This book takes a different approach to illustrating the global system in the late fifteenth-century; it is, after all a collection of stories told to the narrator, Hasan, as well as original stories told by him. The story begins with accounts from Granada, a city in Muslim Spain (Andalusia). We learn through the accounts of Hasan and his parents that Granada is an international city: the doctors there study works from the Hippocratic writers (from ancient Greece) and Galen (a Roman); trade products such as silk are abundant; there are references to the "Tartar" invasions, as well as memories of the plague; and there are also accounts of Christopher Columbus, who could be called a founder of imperialism and (almost-)modern globalization.

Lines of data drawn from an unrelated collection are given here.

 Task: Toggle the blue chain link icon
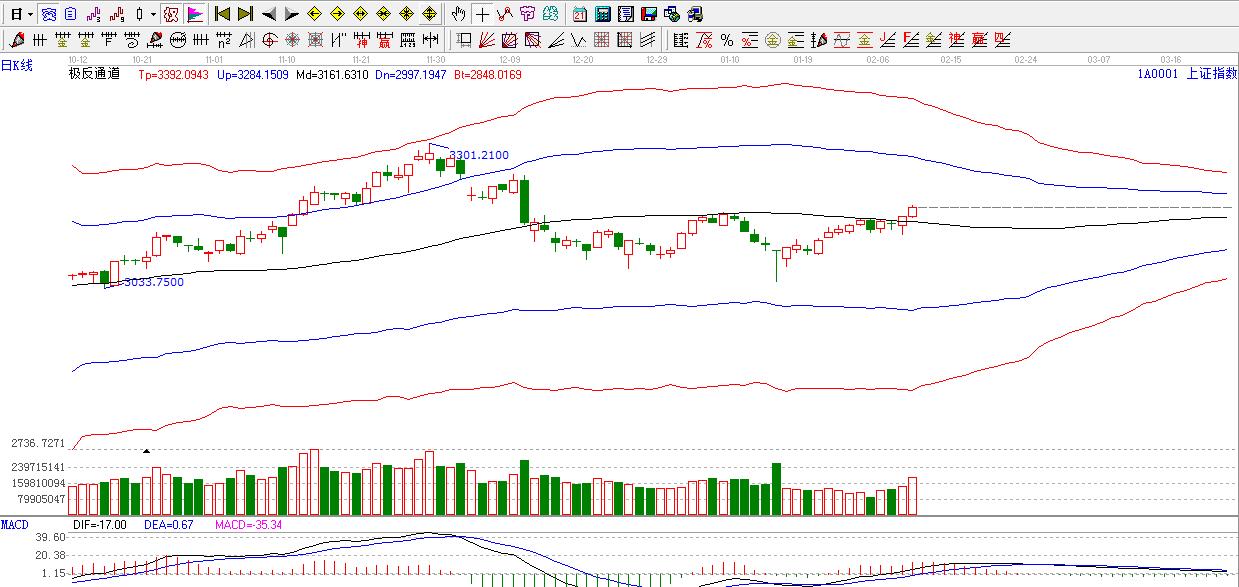pos(48,14)
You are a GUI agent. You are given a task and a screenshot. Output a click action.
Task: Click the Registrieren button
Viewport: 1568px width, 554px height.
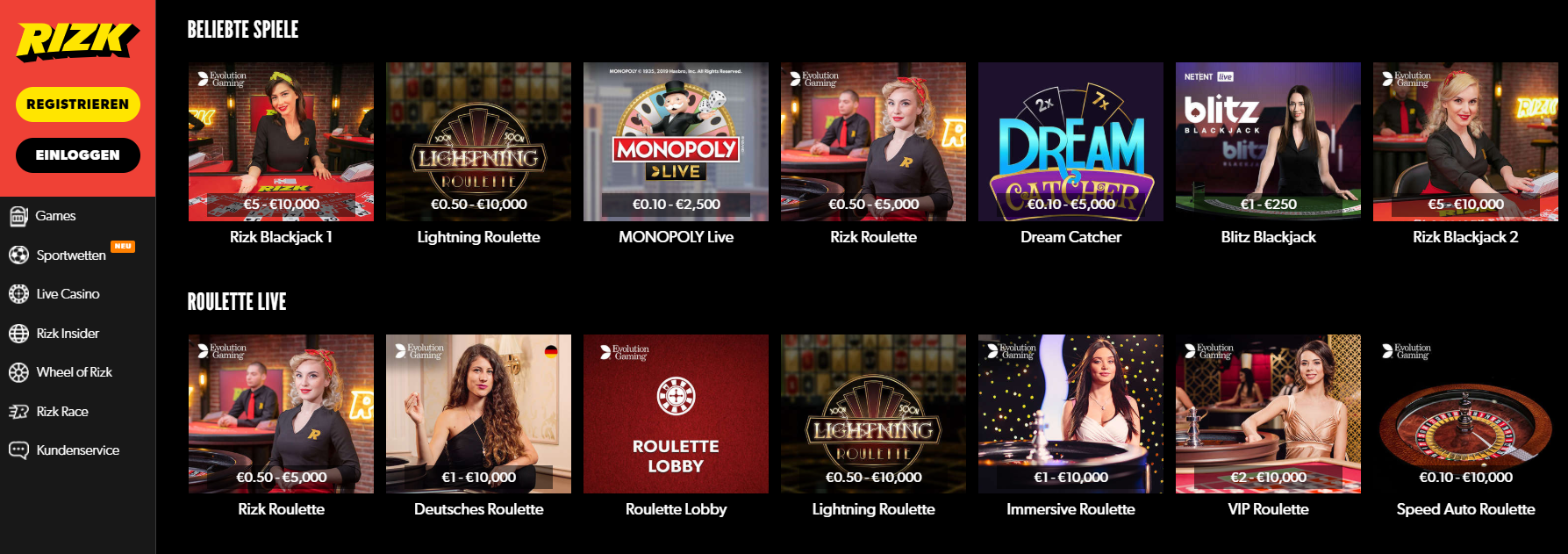(x=78, y=104)
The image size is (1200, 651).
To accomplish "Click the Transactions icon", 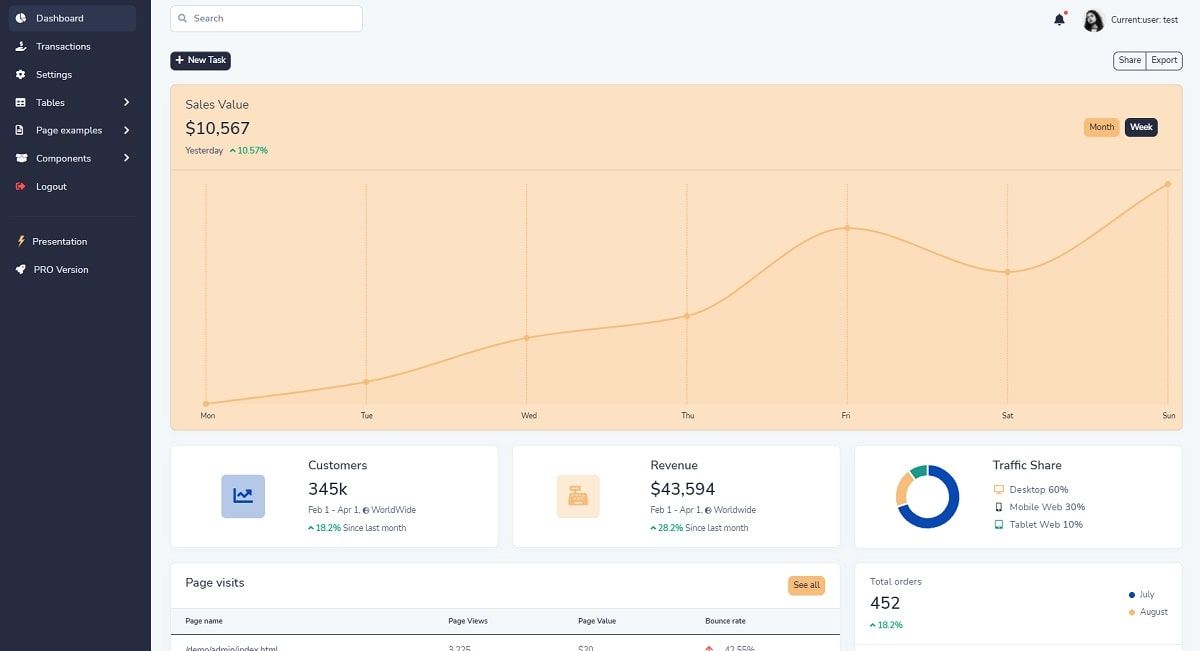I will click(x=21, y=46).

However, this global city exists under a dark cloud of invasion, molestation, and exploitation. It is invaded by Christian-Spaniards under Ferdinand and Isabella during the "Reconquest" of Spain against the Muslims and Jews who before had been living in the Iberian Peninsula for several centuries. The Spanish Inquisition, notably brutal, forcefully converted or expelled Jews and Muslims from "Al-Andalus". Hasan, in this story, lives through these tumultuous events, and as he foreshadows in his narrative, he is never again able to stay in one location for the rest of his life; he will be called Leo Africanus, but, as he says in the introduction, he is not African...
I have called the city of Granada a "global city". So I wonder: does the fact that Granada was on the global stage in the late fifteenth-century account for its invasion and "reconquest" by Ferdinand and Isabella? or was it all simply about religion?